Blesh studied at Dartmouth College and held jobs writing jazz reviews for the San Francisco Chronicle and the New York Herald Tribune in the 1940s. He was a prolific promoter of jazz concerts, particularly New Orleans jazz, and hosted a jazz radio program, This Is Jazz, in 1947. (These shows have been reissued by Jazzology Records.)
Blesh in collaboration with Harriet Janis wrote They All Played Ragtime which was published in 1950 by Alfred A Knopf. A promotional record consisting of "Maple Leaf Rag" recorded to piano roll by Jerry Roll Morton in 1907 and an interview with the co-authors was sent to radio stations. They All Played Ragtime proved to be a popular book and is credited as the cause for a renewed public interest in ragtime music. Blesh founded Circle Records in 1946, which recorded new material from aging early jazz musicians as well as the Library of Congress recordings of Jelly Roll Morton. He sparked renewed interest in the music of Joseph Lamb, James P. Johnson, and Eubie Blake, among others.

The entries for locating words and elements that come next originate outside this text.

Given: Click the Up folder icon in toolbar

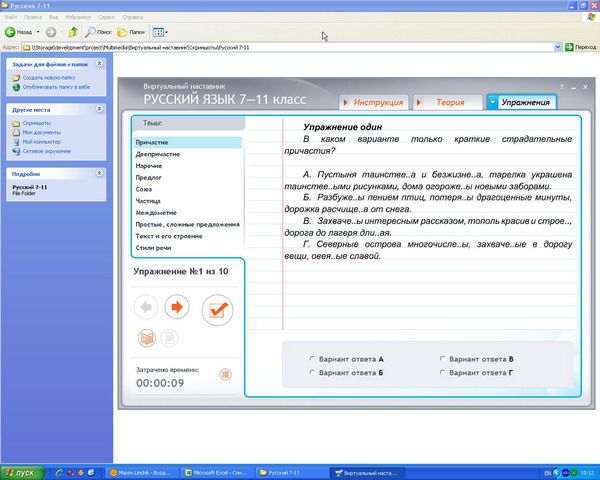Looking at the screenshot, I should [73, 32].
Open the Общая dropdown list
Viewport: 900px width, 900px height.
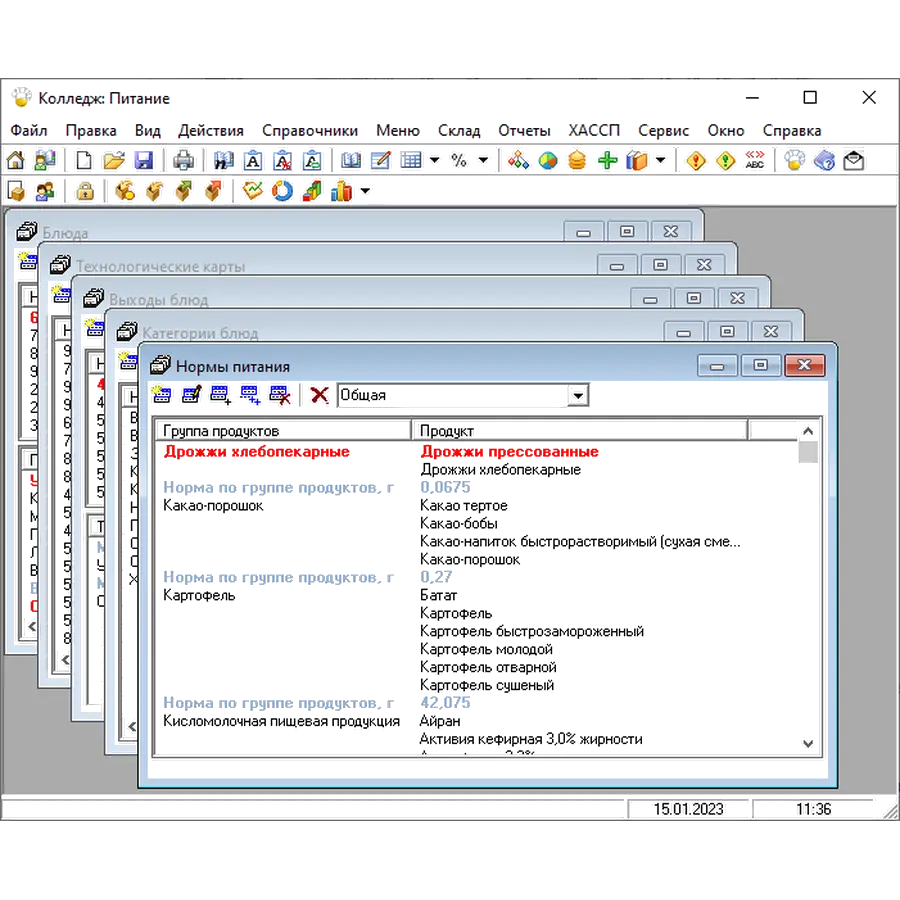(x=578, y=396)
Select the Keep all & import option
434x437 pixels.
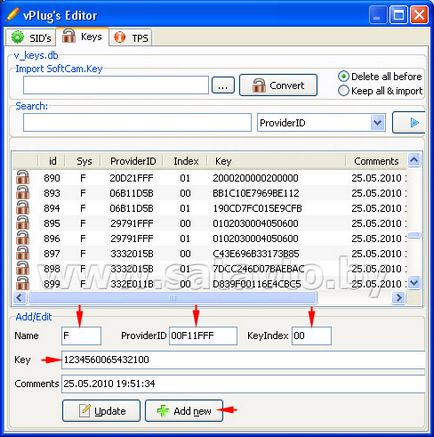point(380,91)
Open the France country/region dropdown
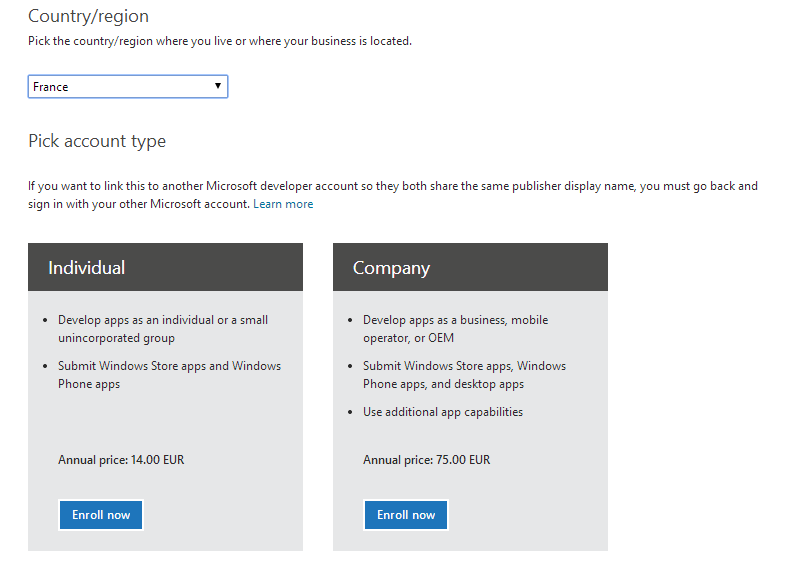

Blesh held professorships at several universities later in his life, and wrote liner notes to jazz albums almost up until the time of his death. In 1976, he was nominated for a Grammy Award for his liner notes to Joplin: The Complete Works of Scott Joplin performed by Dick Hyman.
He died on 25 August 1985 on his farm from a myocardial infarction aged 86.